Straight off the machine, the shroud really does look rather good. There are very few surface marks, as you can keep the protective plastic on for a piece like this. That said, the edges need a good deburring, so out with the tool for that to clean it all up and make it safe to handle, lest the blood sacrifice be performed.

















That said, of course we're nowhere near done yet. As with hand work, the cutting is only beginning: We need to finish this up to get it up to par. To do that, it was taped to the bench, and then using a hand sander I went at it with 320- and 500-grit papers following one direction to give that brushed look. I went at it with a bit of 6k polish too just to bring out the sheen a little more.

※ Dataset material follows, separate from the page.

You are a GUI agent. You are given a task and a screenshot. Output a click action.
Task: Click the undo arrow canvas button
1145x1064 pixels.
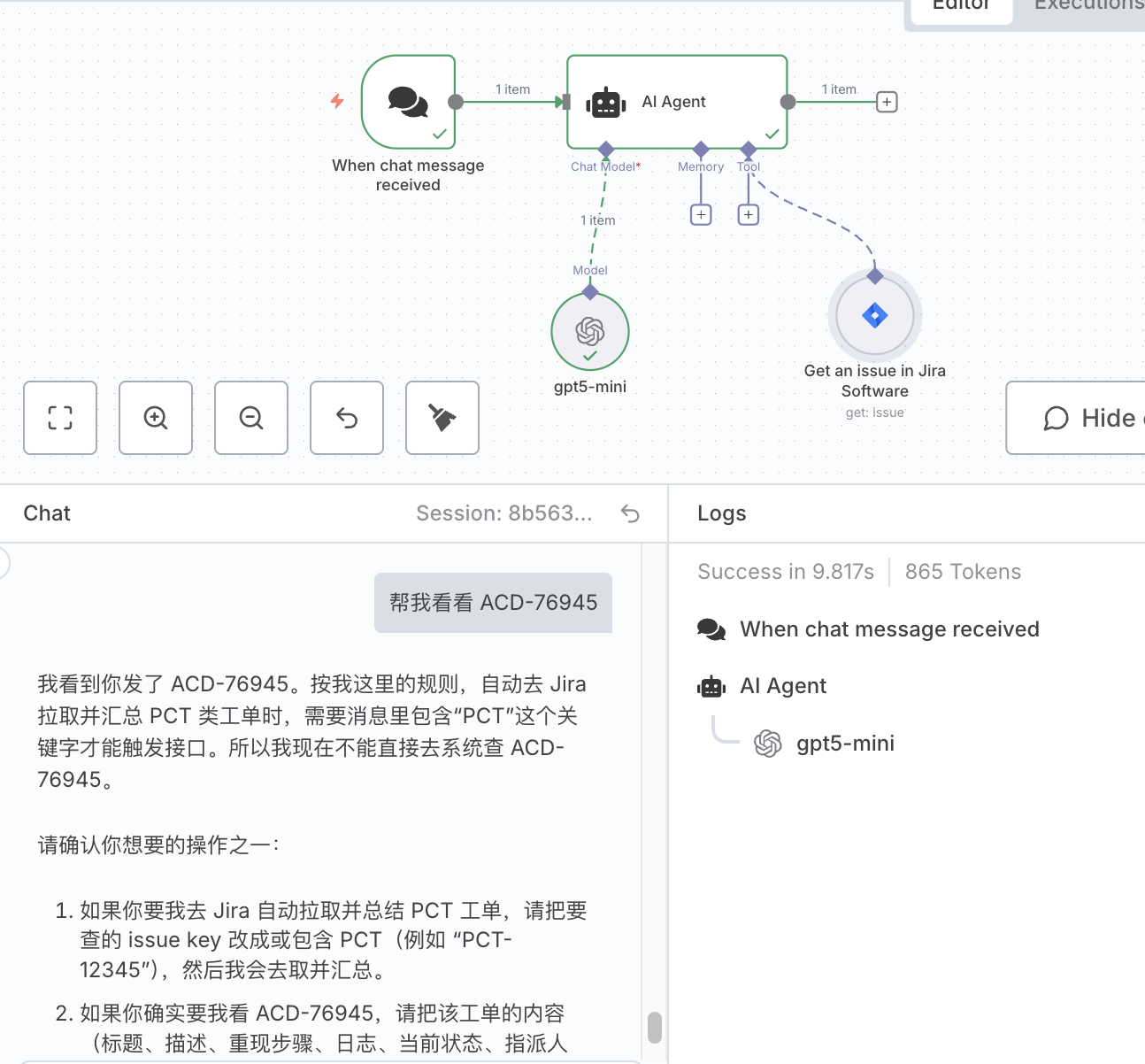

With the top face brushed, it's time to bend the flanges and also plastidip the underside. Whilst there should be sufficient clearance, it's still a metal part, so it's wise to protect against potential shorts. Cover the brushed side with low-tack painter's tape, then place the flanges into a vice or use a similar clamping method. If you were able to score the surface for the bends, this will go much smoother.
















To give that 10mm clearance I mentioned, we're using these 10mm standoffs (below). Just use these instead of standard motherboard screws when installing the board into the case, then plonk the shroud on top and screw down with the regular screws. It's a simple and effective method, plus standoffs are available in a load of different sizes - much easier than making some from scratch!
















And here you have it! One fully suited up motherboard waiting to be placed into a matching system. The raw metal look definitely gives it a classy vibe, but remember you can always use other materials such as plastics or even wood!